» PAGE
BBC News with Marion Marshall
Legal authorities have stepped up the pressure on the founder of the website Wikileaks, Julian Assange, whose publication of secret diplomatic cables has angered Washington and other governments. In the United States, officials are searching the law books for ways of bringing prosecutions over the leaks. And in Britain, where Mr Assange has been in hiding, the authorities have received a European arrest warrant for him in connection with allegations of sexual assault in Sweden, which he denies. Mr Assange's lawyer Mark Stephens said his client was making arrangements to meet British police voluntarily.
"Late this afternoon after close of business, I got a call from the police who said that they had received an extradition request from Sweden. Their request is to interview Julian Assange. He's not been charged with anything. And we're in the process of making arrangements to meet with the police by consent in order to facilitate the taking of that question and answer that's needed."
The United Nations is temporarily moving non-essential staff out of Ivory Coast following disputed presidential elections. Barbara Plett reports from New York.
The UN spokesman Martin Nesirky said some 460 non-essential staff members would be temporarily relocated to nearby Gambia and work from there. He said the bulk of the mission would continue to carry out its core tasks in Ivory Coast. The UN has nearly 10,000 peacekeepers in the country. The mission also had a specific mandate to certify the outcome of the recent presidential vote. It endorsed provisional results which showed the incumbent Laurent Gbagbo had lost. But Mr Gbagbo refuses to step down, and his adviser has warned that the UN representative could be expelled. However, Mr Nesirky said staff members were being relocated because of the generally volatile security situation and not because of any specific threats.

» MATERIAL SUPPLIED
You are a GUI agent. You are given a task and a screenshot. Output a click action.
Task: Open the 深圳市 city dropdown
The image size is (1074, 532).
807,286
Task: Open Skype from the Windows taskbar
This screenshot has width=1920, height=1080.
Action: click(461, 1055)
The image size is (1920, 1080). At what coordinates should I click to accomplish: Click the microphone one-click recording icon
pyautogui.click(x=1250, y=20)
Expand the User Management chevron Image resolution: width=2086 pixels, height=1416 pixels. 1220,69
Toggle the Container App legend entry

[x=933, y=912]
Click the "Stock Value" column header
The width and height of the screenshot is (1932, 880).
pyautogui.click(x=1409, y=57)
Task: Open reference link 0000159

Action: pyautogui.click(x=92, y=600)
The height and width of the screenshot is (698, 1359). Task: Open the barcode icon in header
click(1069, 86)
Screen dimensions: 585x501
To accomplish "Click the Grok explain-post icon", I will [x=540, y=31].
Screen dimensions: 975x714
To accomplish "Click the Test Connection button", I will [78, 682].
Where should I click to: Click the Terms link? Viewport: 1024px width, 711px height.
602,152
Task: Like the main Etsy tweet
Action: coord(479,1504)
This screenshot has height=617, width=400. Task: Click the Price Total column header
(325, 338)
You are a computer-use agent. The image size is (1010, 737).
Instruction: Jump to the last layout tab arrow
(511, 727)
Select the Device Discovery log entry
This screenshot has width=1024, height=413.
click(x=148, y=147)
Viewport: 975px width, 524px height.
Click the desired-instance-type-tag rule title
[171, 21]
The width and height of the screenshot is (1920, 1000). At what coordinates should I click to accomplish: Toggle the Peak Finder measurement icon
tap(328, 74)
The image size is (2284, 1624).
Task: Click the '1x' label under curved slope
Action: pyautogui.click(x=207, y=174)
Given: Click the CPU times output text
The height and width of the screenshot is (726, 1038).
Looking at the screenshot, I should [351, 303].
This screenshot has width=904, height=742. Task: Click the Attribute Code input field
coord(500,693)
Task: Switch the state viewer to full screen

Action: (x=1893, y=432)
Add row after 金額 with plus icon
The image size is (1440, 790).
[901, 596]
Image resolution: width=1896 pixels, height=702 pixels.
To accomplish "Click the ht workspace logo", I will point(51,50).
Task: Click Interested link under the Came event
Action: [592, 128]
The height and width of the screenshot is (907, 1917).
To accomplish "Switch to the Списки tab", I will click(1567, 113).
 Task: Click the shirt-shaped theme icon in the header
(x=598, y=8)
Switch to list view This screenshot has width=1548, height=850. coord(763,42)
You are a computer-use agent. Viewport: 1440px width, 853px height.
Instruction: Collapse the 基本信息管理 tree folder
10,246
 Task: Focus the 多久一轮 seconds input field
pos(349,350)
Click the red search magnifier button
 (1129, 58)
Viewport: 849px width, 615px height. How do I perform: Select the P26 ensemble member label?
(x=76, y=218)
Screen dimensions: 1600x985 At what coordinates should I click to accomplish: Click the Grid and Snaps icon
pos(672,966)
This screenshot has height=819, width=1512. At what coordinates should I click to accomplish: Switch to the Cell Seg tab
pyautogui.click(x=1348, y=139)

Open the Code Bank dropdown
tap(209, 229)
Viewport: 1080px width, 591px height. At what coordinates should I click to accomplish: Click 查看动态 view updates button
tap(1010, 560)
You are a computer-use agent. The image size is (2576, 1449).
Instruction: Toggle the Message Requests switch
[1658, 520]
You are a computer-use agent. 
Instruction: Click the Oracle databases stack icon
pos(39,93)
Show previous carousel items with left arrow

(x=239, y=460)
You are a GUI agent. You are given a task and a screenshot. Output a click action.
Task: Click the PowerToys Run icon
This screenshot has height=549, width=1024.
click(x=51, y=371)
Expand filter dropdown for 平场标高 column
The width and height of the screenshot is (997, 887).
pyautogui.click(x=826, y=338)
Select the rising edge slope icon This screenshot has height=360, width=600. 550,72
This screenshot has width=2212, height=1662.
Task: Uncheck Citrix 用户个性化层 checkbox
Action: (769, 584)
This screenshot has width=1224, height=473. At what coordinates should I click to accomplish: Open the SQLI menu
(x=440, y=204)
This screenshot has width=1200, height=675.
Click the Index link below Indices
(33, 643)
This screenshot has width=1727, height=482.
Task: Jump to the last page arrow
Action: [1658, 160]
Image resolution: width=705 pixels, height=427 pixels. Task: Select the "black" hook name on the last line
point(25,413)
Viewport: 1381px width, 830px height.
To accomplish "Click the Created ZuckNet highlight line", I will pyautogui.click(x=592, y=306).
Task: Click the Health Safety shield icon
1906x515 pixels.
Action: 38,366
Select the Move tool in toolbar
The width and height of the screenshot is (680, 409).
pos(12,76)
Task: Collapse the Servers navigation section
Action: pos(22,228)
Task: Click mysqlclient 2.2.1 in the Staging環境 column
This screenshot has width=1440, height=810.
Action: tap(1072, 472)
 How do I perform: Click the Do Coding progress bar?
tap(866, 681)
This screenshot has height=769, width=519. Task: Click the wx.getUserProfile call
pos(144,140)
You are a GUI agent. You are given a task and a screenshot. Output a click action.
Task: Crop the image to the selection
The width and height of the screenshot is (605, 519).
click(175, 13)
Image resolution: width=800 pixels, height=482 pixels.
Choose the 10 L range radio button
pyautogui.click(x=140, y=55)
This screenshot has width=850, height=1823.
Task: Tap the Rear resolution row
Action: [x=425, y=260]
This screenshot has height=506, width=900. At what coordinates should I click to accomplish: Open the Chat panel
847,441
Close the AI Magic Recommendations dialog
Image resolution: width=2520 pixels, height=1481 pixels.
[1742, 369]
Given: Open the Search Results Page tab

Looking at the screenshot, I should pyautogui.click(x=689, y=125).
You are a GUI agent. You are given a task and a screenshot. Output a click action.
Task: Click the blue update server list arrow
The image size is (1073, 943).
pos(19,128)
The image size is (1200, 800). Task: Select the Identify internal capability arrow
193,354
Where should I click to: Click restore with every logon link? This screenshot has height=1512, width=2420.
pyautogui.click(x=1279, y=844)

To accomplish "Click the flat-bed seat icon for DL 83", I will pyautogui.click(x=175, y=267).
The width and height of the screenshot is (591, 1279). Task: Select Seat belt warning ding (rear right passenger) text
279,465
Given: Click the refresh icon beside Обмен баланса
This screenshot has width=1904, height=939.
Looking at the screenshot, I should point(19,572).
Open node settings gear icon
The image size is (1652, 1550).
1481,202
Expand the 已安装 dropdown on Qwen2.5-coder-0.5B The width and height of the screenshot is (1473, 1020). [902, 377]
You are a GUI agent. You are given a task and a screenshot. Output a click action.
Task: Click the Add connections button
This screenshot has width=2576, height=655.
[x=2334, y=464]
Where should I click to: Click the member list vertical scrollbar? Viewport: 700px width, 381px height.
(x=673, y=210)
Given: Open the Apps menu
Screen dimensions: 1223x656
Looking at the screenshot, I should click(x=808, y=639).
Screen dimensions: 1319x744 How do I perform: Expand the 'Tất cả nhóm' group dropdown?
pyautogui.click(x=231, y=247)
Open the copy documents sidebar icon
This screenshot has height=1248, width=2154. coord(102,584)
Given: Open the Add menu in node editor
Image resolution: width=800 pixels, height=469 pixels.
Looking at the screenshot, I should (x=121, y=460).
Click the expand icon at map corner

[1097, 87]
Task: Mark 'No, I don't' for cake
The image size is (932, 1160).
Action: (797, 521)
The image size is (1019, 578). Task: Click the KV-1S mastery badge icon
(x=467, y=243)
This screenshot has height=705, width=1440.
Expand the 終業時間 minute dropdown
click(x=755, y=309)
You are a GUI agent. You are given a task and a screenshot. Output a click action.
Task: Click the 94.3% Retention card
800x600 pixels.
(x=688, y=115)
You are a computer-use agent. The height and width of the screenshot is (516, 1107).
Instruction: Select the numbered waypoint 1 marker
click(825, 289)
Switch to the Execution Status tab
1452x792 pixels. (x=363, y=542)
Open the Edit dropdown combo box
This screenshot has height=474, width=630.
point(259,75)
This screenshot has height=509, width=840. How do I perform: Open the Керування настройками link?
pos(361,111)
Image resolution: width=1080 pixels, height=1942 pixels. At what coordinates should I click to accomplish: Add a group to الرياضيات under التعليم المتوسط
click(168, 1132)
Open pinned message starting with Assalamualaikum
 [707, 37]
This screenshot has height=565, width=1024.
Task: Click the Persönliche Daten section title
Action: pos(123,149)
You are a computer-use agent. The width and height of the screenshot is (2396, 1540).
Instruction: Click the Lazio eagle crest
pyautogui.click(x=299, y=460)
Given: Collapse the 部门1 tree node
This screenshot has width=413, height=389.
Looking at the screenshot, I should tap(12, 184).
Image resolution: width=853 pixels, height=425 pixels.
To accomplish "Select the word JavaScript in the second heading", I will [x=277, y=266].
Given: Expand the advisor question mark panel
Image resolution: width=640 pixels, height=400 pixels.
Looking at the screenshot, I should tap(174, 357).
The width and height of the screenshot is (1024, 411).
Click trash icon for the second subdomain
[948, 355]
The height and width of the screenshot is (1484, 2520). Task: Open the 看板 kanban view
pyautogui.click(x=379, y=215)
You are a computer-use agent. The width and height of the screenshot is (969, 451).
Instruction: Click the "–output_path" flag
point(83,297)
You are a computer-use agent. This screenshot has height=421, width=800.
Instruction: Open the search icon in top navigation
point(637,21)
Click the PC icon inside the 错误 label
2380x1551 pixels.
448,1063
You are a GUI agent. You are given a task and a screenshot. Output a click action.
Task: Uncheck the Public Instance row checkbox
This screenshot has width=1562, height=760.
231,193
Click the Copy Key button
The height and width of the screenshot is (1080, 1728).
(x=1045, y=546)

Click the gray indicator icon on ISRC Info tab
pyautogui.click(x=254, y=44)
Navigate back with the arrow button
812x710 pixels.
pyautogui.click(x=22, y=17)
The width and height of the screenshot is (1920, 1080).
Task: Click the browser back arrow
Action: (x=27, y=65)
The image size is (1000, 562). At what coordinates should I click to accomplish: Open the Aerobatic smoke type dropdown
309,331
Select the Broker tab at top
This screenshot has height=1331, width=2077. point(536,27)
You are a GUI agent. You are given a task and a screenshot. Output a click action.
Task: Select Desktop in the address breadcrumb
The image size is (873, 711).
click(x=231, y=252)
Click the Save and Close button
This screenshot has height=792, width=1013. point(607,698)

» WHAT THE TASK REQUIRES
Extend the BBC News bulletin above with a further passage that follows on from its final sentence and keeps its tone.

» OUTPUT FOR THIS EXERCISE
The American Secretary of State Hillary Clinton is meeting the foreign ministers of Japan and South Korea to discuss North Korea. The talks come after the North fired artillery shells at a South Korean island last month, killing four people. Mrs Clinton accused the North of provocation.
"This meeting takes place at a time of grave concern in Northeast Asia amid the provocative attacks from North Korea. We are committed to our partners, and we are committed to the preservation of peace and stability in Korean peninsula."
In the past few minutes, the meeting about North Korea has ended. Hillary Clinton said China had a special role to play. She also repeated that for North Korea to enter negotiations, it must first cease what she called its provocative and belligerent behaviour.
The director of a high-security prison in Sierra Leone, Moses Showers, has been sacked after 26 inmates escaped in broad daylight. Announcing his dismissal, the vice president described him as a disgrace.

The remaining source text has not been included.